Effect of (+)-naloxone exposure in utero with and without LPS challenge on adipocytokines in adult offspring. (A and C) Leptin and (B and D) adiponectin were quantified by microbead assay in serum, and (E and F) the leptin/adiponectin ratio was calculated for (A, C, and E) male and (B, D, and F) female offspring of B6 dams administered LPS or PBS IP on gd 16.5, followed by (+)-naloxone or PBS IP on gd 16.5, 17.0, 17.5, and 18.0, at 20 wk of age. Data are mean ± SEM, analyzed by ANOVA and post hoc Sidak t test.
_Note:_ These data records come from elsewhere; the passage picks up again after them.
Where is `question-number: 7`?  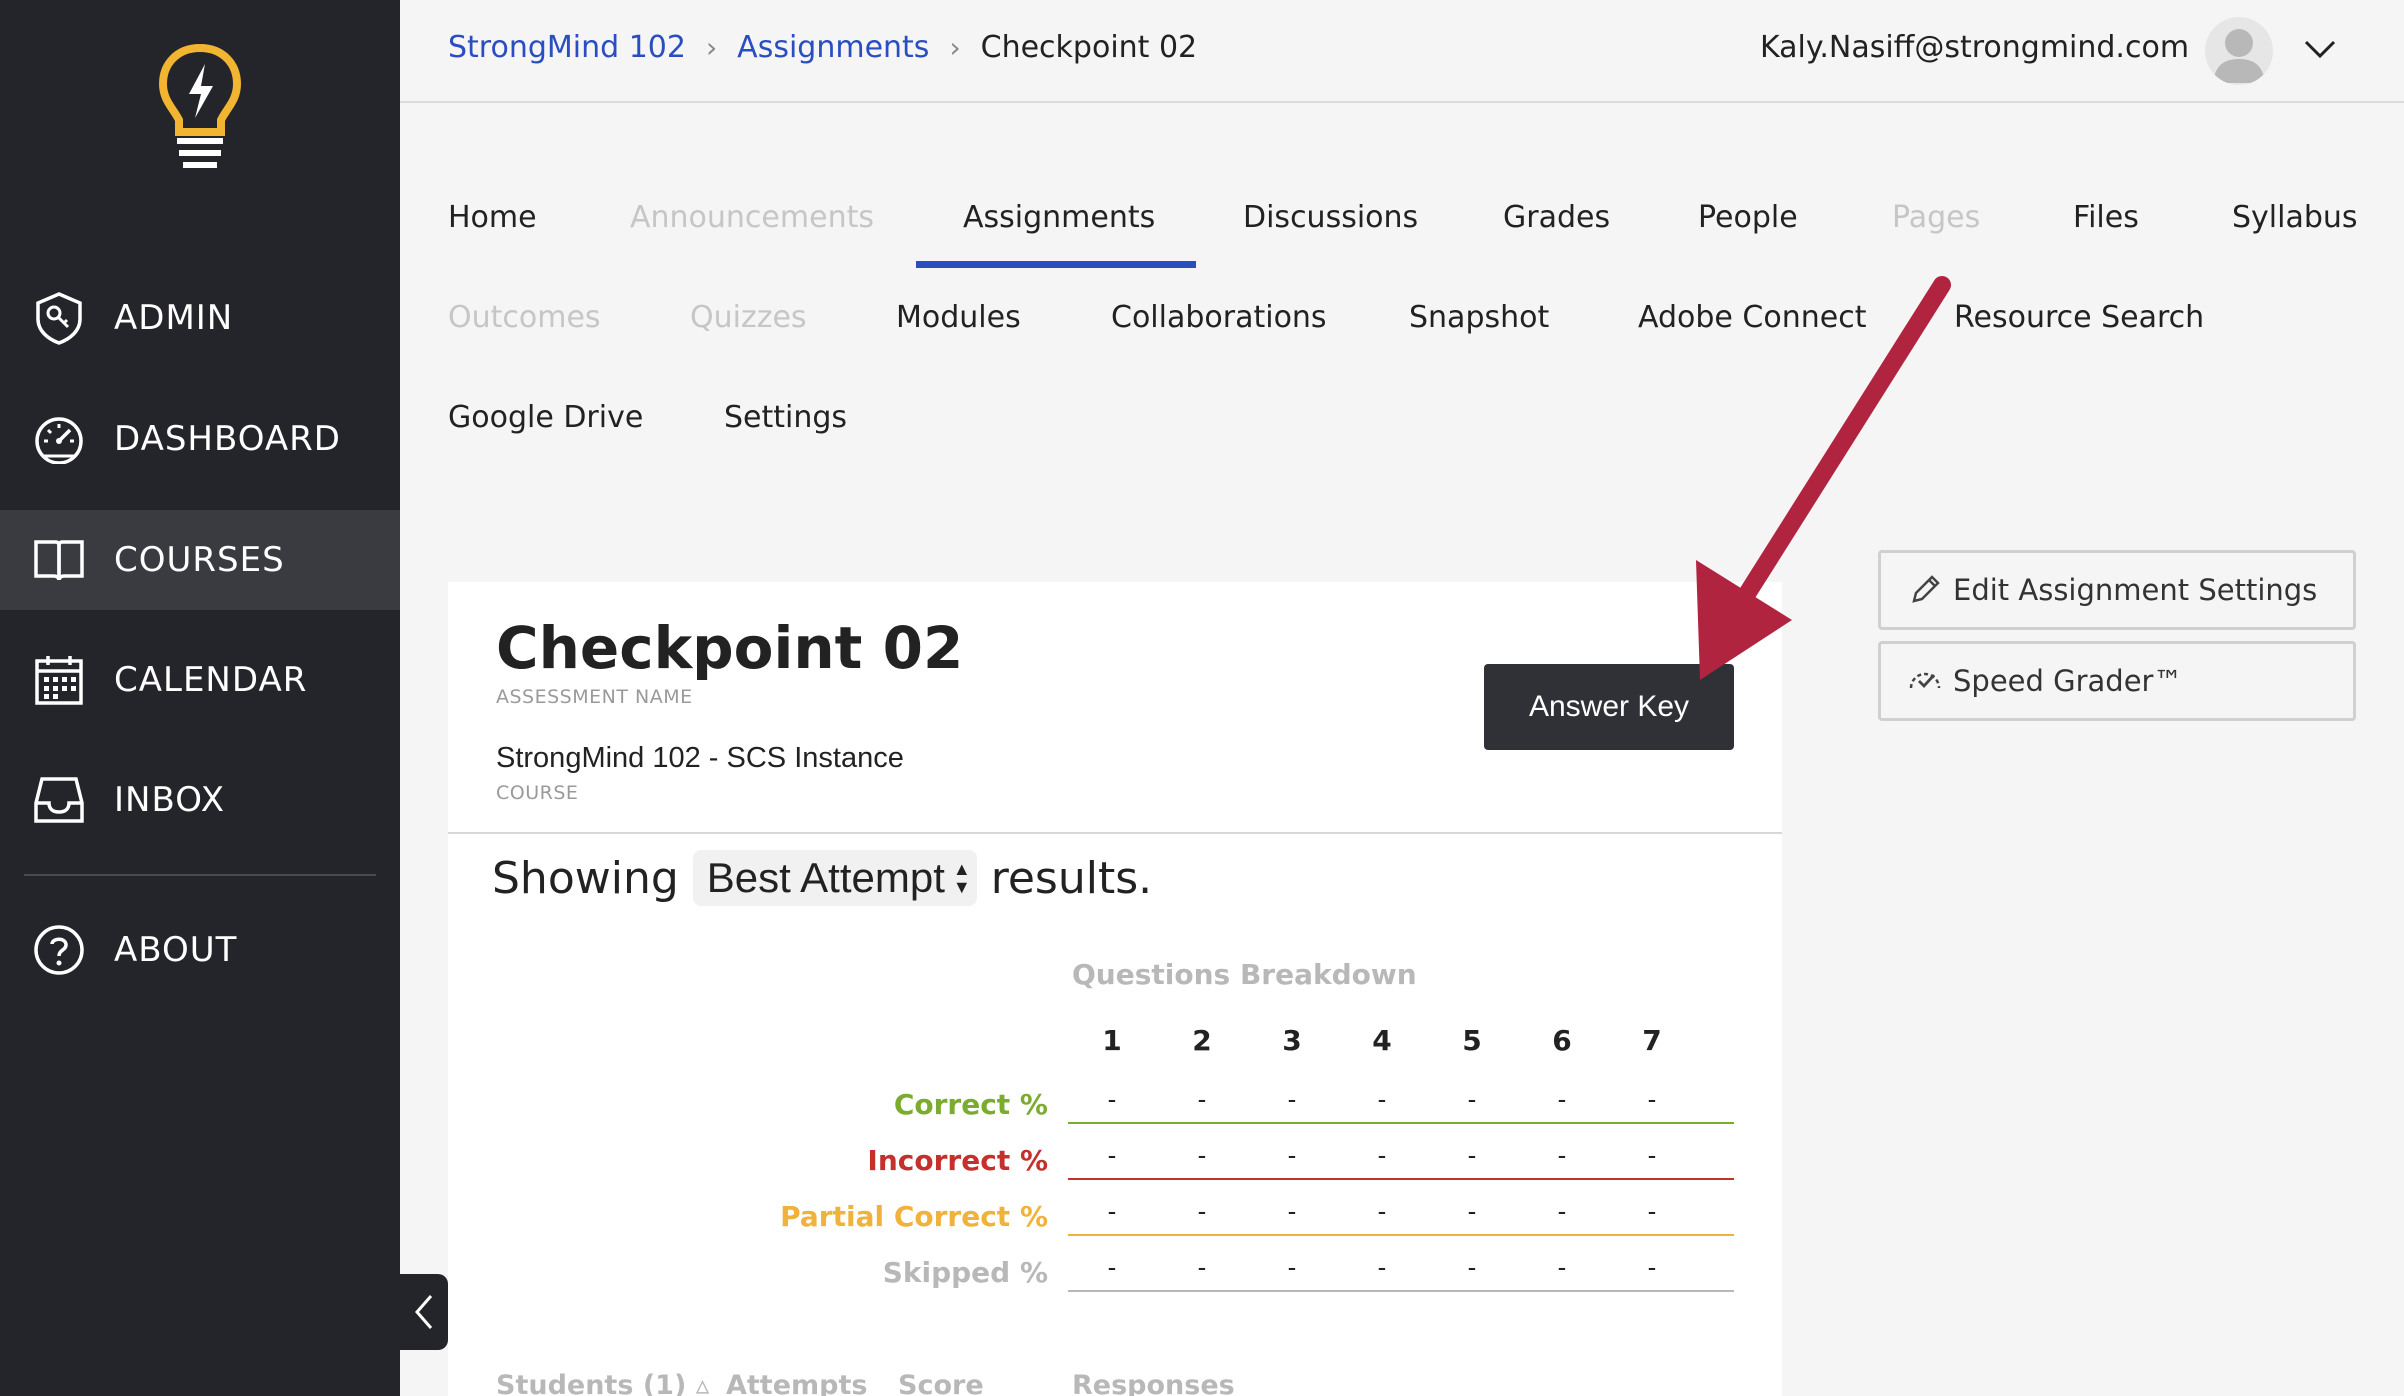 question-number: 7 is located at coordinates (1652, 1040).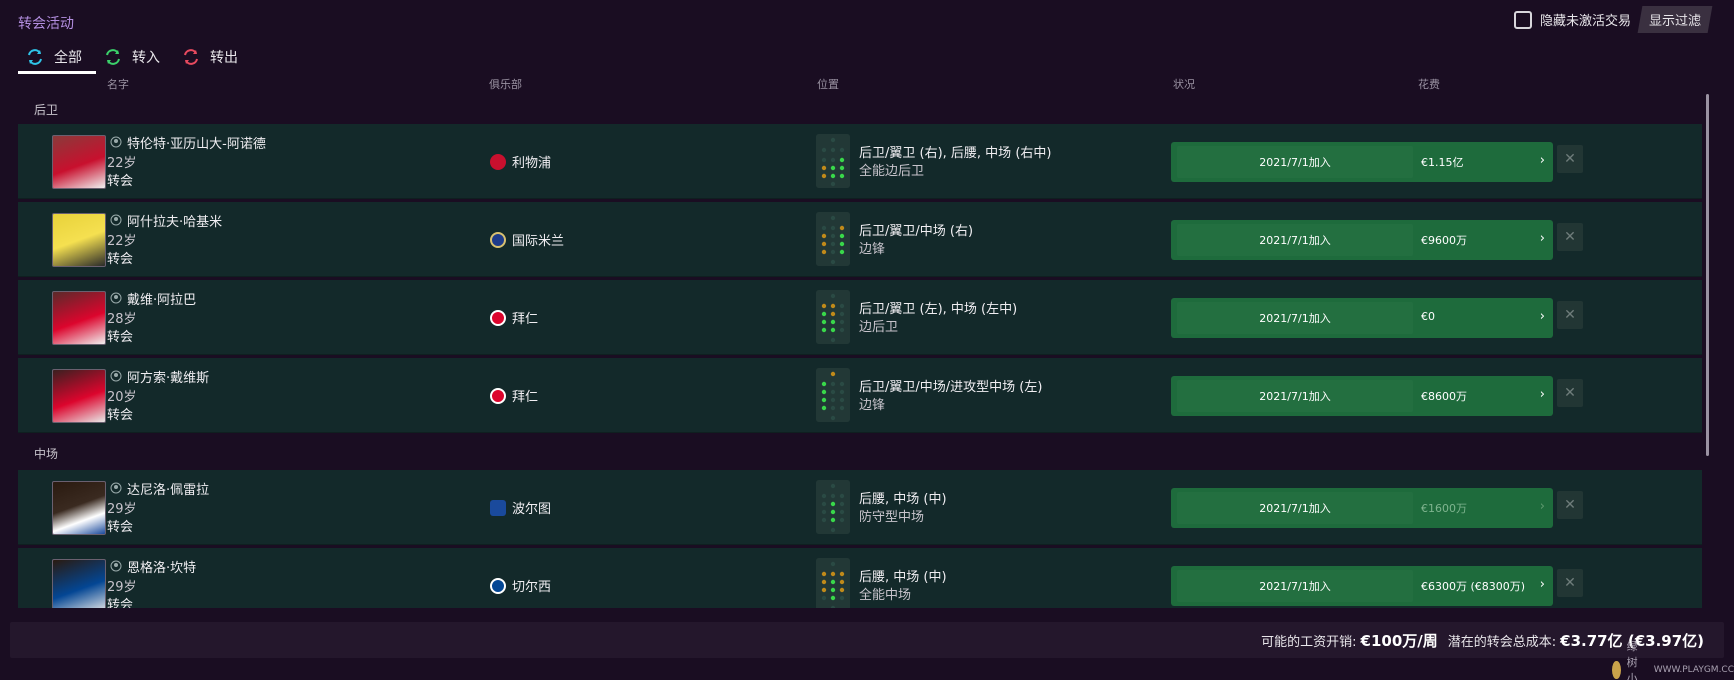  I want to click on transfer-status-bar: 2021/7/1加入 €8600万 ›, so click(1362, 396).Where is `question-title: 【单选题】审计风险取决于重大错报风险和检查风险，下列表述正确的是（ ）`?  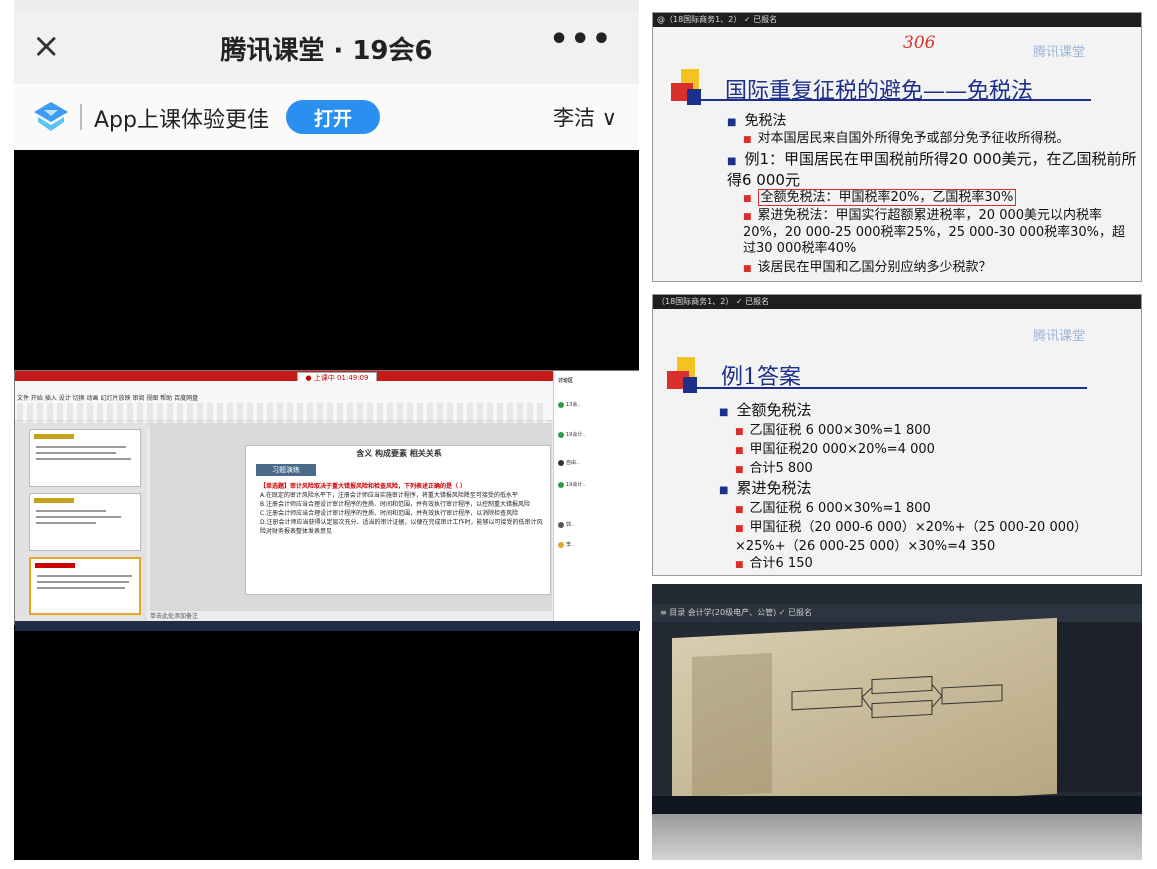
question-title: 【单选题】审计风险取决于重大错报风险和检查风险，下列表述正确的是（ ） is located at coordinates (364, 486).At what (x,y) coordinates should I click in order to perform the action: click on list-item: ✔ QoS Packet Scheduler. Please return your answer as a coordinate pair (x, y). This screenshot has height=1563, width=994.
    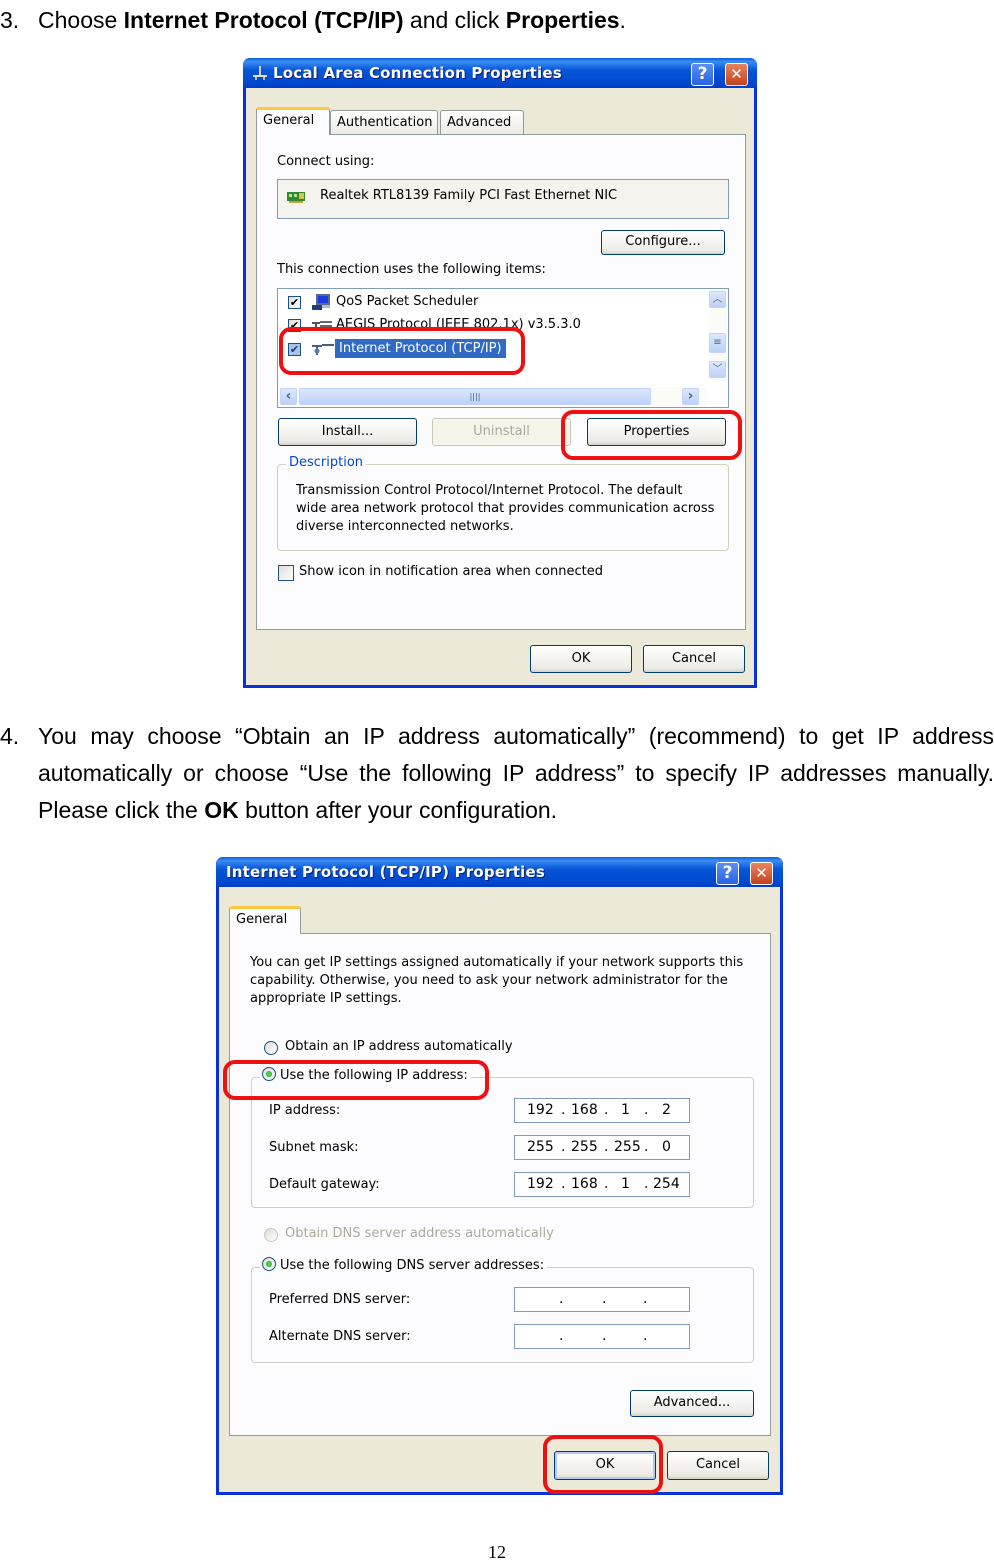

The number of offspring per group is shown in parentheses. ^a,b,cDifferent letters indicate differences between groups (P < 0.05).

Figure 4.

Effect of (+)-naloxone on proinflammatory cytokine expression induced by LPS challenge in placenta and fetal membranes. Pregnant B6 mice were administered LPS or PBS IP on gd 16.5, followed by (+)-naloxone or PBS IP, and 4 h later placenta and fetal membranes were recovered from two implantation sites. Relative expression of (A, F, and K) Il1a, (B, G, and L), Il1b, (C, H, and M) Il6, (D, I, and N) Tnf, and (E, J, and O) Il10 mRNAs were determined in (A–E) placenta, (F–J) fetal membranes, and (K–O) fetal brain by qPCR and normalized to Actb. Data are mean ± SEM relative gene expression of n = 14 to 16 tissues from n = 8 dams per group and were analyzed by one-way ANOVA and a post hoc Sidak t test. ^a,b,cDifferent letters indicate differences between groups (P < 0.05).

Figure 5.

Effect of (+)-naloxone on proinflammatory cytokine expression induced by LPS challenge in uterine decidua and myometrium. Pregnant B6 mice were administered LPS or PBS on gd 16.5, followed by (+)-naloxone or PBS IP, and 4 h later uterine decidua and myometrium were recovered from two implantation sites. Relative expression of (A and F) Il1a, (B and G) Il1b, (C and H) Il6, (D and I) Tnf, and (E and J) Il10 mRNAs were determined in (A–E) decidua and (F–J) myometrium by qPCR and normalized to Actb. Data are mean ± SEM relative gene expression of n = 14 to 16 tissues from n = 8 dams per group and were analyzed by one-way ANOVA and a post hoc Sidak t test. ^a,b,cDifferent letters indicate differences between groups (P < 0.05).